It is the figure which showed the example of the combination of each unit. It is sectional drawing of the board | substrate conveyance direction of a printing unit. It is a top view of a printing unit. It is sectional drawing of an inspection unit. It is a perspective view of a dispenser unit.

Explanation of symbols

  DESCRIPTION OF SYMBOLS 1 ... Printing unit main body, 2 ... Guide rail, 3 ... Frame, 4 ... Servo motor, 5 ... Squeegee, 6 ... Squeegee raising / lowering cylinder, 7 ... Plate frame receptacle, 8 ... Mask, 9 ... Plate frame, 10 ... Printing table, DESCRIPTION OF SYMBOLS 11 ... XY (theta) table, 12 ... Reception conveyor, 13 ... Carry-in conveyor, 14 ... Carry-out conveyor, 15 ... Board | substrate, 16 ... Camera, 20 ... Printing unit, 30 ... Inspection unit, 40 ... Dispenser unit, 50 ... Loading machine, 60 ... Reflow soldering device, 70 ... rework unit.

Claims (7)

In a solder paste printing system that applies solder paste to a substrate surface via a mask,
Squeegee and mask wear due to occurrence of defects, mask damage , lack of tension , clogging of openings, supply amount of solder , supply height , supply position , and supply width , and the presence or absence of aeration, the solder is a viscosity or tacking properties obtained from the temperature and the degree of drying conditions, environmental temperature and in the printing units, humidity and dimensional variation of the production substrate and warpage and, as elements twist storing the processing method for each element as knowledge accumulates, a storage means for storing, prior to performing solder paste printing, monitoring means for know the state of the element due to the failure test, the elements predicted to determine whether there is a risk of generating defects, and analyzing means capable of emitting quality forecast or alarm to the operator based on a result of analysis, failure onset Processing means for removing the factor, inspection means for inspecting the print result after performing the solder paste printing, communication means for communicating information on the result of inspection by the inspection means to the printing apparatus, and information on the result of inspection by the inspection means solder paste printing system characterized by analyzing, with a re-analysis means for performing any time arrange to additionally stored in storage means a new bad case as new knowledge.

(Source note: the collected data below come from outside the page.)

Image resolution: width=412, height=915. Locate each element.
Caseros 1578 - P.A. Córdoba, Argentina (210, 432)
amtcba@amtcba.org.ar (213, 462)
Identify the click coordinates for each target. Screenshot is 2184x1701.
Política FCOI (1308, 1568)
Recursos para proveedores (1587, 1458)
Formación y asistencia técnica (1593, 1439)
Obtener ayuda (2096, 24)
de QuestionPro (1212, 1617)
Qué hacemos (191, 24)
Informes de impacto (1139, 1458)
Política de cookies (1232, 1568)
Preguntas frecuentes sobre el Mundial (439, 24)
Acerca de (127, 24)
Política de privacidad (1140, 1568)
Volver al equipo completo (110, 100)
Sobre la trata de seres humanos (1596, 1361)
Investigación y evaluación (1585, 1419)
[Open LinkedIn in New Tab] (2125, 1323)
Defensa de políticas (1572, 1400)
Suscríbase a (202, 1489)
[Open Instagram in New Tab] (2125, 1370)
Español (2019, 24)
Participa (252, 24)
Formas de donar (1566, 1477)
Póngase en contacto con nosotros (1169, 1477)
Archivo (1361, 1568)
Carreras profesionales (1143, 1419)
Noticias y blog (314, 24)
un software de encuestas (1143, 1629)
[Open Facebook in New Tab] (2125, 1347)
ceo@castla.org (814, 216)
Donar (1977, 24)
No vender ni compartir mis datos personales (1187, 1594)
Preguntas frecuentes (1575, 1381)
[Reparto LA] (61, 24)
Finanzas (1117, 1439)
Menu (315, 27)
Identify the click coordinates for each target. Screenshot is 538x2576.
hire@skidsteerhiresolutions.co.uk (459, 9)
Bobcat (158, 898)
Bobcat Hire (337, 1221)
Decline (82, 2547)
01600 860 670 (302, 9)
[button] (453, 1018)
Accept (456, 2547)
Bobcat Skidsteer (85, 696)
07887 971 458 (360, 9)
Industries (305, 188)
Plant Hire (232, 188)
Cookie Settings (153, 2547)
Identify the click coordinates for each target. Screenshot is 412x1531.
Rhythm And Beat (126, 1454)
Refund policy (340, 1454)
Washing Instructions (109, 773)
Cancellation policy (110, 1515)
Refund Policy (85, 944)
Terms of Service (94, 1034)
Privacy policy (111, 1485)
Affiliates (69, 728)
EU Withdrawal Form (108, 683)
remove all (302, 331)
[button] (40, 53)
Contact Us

The solder paste printing system according to claim 1,
After performing solder paste printing, after heating and cooling the solder paste and soldering, an inspection means for inspecting the soldering appearance, a communication means for communicating information on the result of inspection by the inspection means to the printing apparatus, and an inspection means solder paste printing system characterized by comprising a re-analyzing means for analyzing the information of the results of the test carried out at any time arrange to additionally stored in storage means a new bad case as new knowledge. In the solder paste printing system according to claim 1 or 2,
A solder paste printing system, wherein a plurality of dispenser units for partially applying solder paste or a plurality of rework units for correcting defective soldering portions are arranged on the downstream side of the printing apparatus. In the solder paste printing system according to claim 3,
When the inspection unit detects a printing defect due to printing failure, the dispenser unit applies cream solder to the location in order to repair the printing failure portion. In the solder paste printing system according to claim 3,
When the inspection unit detects a sag or bridging of the solder paste or a print defect on the blur, the substrate is transported to a dispenser unit having the suction dispenser among the plurality of dispenser units, and the excess cream solder is sucked there. A solder paste printing system characterized by: In the solder paste printing system according to claim 3,
When the inspection unit detects a printing misalignment, the misaligned substrate, the positional information, and the misalignment amount are transmitted from the inspection unit to the printing unit or the dispenser unit. Solder paste printing system. In the solder paste printing system according to claim 3,
A solder paste printing system, wherein a dispenser of at least one of the plurality of dispenser units supplies a different material other than cream solder such as an adhesive.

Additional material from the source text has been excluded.